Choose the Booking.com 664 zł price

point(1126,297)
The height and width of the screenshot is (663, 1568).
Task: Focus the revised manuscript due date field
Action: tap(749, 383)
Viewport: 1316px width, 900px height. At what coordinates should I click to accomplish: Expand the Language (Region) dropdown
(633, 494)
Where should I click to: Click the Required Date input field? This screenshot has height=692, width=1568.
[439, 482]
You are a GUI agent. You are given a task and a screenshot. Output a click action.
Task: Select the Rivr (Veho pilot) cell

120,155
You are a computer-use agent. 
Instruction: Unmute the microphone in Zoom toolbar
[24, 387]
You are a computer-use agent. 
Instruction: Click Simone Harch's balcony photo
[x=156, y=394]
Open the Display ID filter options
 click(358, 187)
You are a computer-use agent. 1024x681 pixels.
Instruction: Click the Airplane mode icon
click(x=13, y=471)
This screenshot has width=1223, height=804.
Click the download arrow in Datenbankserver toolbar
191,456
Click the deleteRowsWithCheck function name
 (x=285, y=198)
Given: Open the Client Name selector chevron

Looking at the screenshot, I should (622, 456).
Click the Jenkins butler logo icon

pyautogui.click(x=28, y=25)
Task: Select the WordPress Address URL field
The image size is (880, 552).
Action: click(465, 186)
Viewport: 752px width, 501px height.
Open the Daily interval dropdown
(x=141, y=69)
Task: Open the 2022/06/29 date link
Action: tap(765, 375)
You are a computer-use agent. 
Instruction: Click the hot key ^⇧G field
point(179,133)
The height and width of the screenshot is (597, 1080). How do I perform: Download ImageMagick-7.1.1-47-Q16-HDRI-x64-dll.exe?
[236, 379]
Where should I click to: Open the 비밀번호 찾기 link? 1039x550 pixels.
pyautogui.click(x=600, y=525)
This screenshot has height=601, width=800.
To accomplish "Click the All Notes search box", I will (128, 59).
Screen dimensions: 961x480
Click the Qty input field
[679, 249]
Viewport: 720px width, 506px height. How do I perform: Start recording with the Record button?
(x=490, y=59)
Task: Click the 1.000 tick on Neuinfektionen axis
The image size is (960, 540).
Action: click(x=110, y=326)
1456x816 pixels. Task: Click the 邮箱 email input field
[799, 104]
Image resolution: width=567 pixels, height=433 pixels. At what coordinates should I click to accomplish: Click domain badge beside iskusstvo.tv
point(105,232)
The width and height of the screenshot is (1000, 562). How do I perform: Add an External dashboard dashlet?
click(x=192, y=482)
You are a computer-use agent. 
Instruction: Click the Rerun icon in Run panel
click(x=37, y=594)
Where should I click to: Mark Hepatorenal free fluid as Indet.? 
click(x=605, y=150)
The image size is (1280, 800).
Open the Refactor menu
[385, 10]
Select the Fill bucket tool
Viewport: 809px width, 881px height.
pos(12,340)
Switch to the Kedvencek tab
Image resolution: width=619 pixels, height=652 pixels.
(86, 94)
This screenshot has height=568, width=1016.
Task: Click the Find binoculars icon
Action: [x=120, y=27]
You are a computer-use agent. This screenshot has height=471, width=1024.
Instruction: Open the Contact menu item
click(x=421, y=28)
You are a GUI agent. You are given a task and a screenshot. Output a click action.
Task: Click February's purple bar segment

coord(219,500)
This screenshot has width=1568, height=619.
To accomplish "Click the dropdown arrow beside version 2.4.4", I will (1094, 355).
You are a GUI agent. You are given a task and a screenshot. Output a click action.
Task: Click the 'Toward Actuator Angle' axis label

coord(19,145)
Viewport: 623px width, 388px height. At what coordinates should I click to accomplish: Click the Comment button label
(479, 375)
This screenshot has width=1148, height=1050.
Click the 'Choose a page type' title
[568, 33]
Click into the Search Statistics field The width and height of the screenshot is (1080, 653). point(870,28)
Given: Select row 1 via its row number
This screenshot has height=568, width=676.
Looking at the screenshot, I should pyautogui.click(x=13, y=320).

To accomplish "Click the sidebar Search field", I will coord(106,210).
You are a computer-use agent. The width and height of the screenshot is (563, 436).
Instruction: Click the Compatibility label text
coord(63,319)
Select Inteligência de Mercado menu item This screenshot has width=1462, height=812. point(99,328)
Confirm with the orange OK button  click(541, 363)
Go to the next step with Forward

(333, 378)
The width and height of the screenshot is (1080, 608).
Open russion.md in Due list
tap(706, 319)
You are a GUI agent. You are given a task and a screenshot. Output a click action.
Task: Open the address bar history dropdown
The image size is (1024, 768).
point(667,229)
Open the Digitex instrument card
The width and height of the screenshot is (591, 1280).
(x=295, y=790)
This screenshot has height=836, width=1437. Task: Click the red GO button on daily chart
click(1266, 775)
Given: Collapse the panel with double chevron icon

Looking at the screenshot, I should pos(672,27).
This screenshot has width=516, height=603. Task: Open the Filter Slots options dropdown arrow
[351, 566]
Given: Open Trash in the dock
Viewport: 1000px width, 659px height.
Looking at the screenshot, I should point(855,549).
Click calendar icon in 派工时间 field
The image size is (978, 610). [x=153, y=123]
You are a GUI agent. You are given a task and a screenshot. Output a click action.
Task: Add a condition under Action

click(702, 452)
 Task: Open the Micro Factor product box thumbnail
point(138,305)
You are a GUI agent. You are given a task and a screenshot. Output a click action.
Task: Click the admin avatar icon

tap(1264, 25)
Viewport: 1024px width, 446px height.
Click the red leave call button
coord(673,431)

◆ What needs to be done ◆
Report back each line in the material above that contains the string "will".

◆ Your response ◆
To accomplish "Click the All Notes search box", I will (128, 59).
To accomplish "Click the dropdown arrow beside version 2.4.4", I will (1094, 355).
To accomplish "Click the sidebar Search field", I will coord(106,210).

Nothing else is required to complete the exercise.